13 November 2020

ALTER TABLE … RECLUSTER is Classified as DML, not DDL

By Eric Lin

We all know that ALTER TABLE is a DDL (Data Definition Language), not a DML (Data Manipulation Language), because ALTER TABLE only changes metadata information about a table, like adding a new column, or changing existing column names..

If you are unsure about the differences between DDL and DML, please refer to this page on StackOverflow for details:

What are DDL and DML?

I will copy the chart below for your reference:

However, ALTER TABLE …. RECLUSTER is a bit different from the traditional ALTER TABLE command. What it does is to recluster the table in question based on defined key/keys, so that the underlining data for the table is balanced in each micro-partition. This can greatly help to improve query performance.

This post is not about how CLUSTERing works in Snowflake. If CLUSTERing concept is new to you, I suggest that you refer to below doc first:

Clustering Keys & Clustered Tables

So, what happens behind the scene when user runs ALTER TABLE …. RECLUSTER query in Snowflake? Snowflake will turn the query into INSERT statement, because if you know how micro-partition works in Snowflake, they are immutable, so in order to recluster all the data for a given table, new micro-partitions need to be created. In this case, since we have underlining data changes, it makes sense that this RECLUSTER query should be classified as DML, not DDL.

This is also mentioned in Snowflake’s official doc regarding Manual Reclustering, which is Deprecated feature and replaced by Automatic Reclustering.

Why it is important? Well, this will affect how it works with Transactions in Snowflake.

Consider below two examples:

BEGIN;
ALTER TABLE CLUSTER_TEST ADD COLUMN c2 VARCHAR;
BEGIN;
ALTER TABLE CLUSTER_TEST RECLUSTER;

Notice that I do not have COMMIT statement in the end. Do you know what will happen after we execute above two statement blocks, in separate sessions of course?

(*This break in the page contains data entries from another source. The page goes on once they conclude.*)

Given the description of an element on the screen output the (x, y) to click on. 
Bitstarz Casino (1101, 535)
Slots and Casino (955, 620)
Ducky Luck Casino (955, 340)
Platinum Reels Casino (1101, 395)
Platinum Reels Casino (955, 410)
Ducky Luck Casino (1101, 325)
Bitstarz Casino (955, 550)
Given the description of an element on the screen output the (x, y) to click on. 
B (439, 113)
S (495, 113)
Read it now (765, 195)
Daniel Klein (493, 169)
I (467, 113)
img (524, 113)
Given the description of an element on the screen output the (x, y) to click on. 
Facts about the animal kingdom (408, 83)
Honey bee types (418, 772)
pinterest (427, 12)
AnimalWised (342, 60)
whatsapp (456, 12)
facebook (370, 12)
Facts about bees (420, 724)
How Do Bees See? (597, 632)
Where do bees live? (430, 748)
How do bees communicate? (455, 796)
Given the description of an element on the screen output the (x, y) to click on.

Let’s refer to Snowflake’s official documentation on how Transaction works for DDL.

Transactions > DDL

You can see that for DDLs, implicit transactions will be wrapped around them, while DML will not. So in our first example above, since it is a DDL, as it only tries to add a new column to the table, the change will be COMMITTED straightaway. If you open a new session and DESCRIBE the table, you should see the new column, even though we have not manually COMMITTED the transaction that we started.

Let’s check the second example where we tried to RECLUTER the table. After you run the query, open another session and run “SHOW LOCKS”, you will see that the table is locked by the RECLUSTER query that I just ran (01983abc-06ce-2f06-0000-01d106494b26):

+---------------------------+------------+---------------+-------------------------------+---------+-------------------------------+--------------------------------------+
| resource                  | type       |   transaction | transaction_started_on        | status  | acquired_on                   | query_id                             |
|---------------------------+------------+---------------+-------------------------------+---------+-------------------------------+--------------------------------------|
| ERICLIN.TEST.CLUSTER_TEST | PARTITIONS | 1605223450357 | 2020-11-12 23:24:10.357 +0000 | HOLDING | 2020-11-12 23:24:23.830 +0000 | 01983abc-06ce-2f06-0000-01d106494b26 |
+---------------------------+------------+---------------+-------------------------------+---------+-------------------------------+--------------------------------------+

The lock won’t be released unless COMMIT is executed.

I think this might cause some confusion to Snowflake users so I posted this blog and hope this can help to some users.